ATRAX
Thessaly, Greece.
A city of Pelasgiotis (
Strab. 9.441), 10 Roman miles from Larissa (
Livy
32.15.8) by the Peneios (
Strab. 9.438), evidently prosperous from at least the 5th c. It issued coinage en. 400
B.C. It had a Macedonian garrison and was besieged by
T. Quinctius Flamininus in 198 B.C. but he failed to take
it, as did Antiochus III in 191 B.C. when it was a Roman
stronghold (
Livy 32.15.8, 17.4-18; 33.10.2, 13.4).
Atrax is commonly now identified with a site (Palaiokastro) on the right bank of the Peneios near modern
Alifaka, ca. 23 km W of Larissa. The walls of the site
have a circuit of about 3 km, surrounding an acropolis
peak (265 m) which is a N spur of modern Mt. Dhovroutsi, and coming down the hill to the river plain, where
the wall is poorly preserved. A cross wall divided the
circuit into an upper and lower city. The original wall
was built of rough stones and was about 3 to 4 m thick;
it may have been Mycenaean. In Hellenistic times (?)
this wall was repaired with rectangular blocks and the
wall between the acropolis and city, immediately below
the acropolis, was provided with five towers. The wall was
again improved in Byzantine times. In the lower city
architectural fragments are frequent. By the river are a
number of sarcophagi. Some ancient objects have come
from this site, including a 6th c. B.C. marble head.

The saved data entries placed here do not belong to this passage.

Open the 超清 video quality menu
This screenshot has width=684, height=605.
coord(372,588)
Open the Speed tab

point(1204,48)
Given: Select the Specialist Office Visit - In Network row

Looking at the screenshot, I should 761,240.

Six km W of the site by Koutsochiro, a Chapel of
Haghias Nikolaus stands on a mound. Inscriptions of
Atrax were found here. This site may have been a Temple of Poseidon, and the area seems to belong naturally
to the Alifaka site, so supporting the Atrax-Alifaka site
identification.
Leake and later Edmonds favored placing Atrax at
Gunitza, where a large wall circuit of rough stones climbs
the steep hill on the left bank of the Peneios just as it
enters the E Thessalian plain. Stählin placed Argura here.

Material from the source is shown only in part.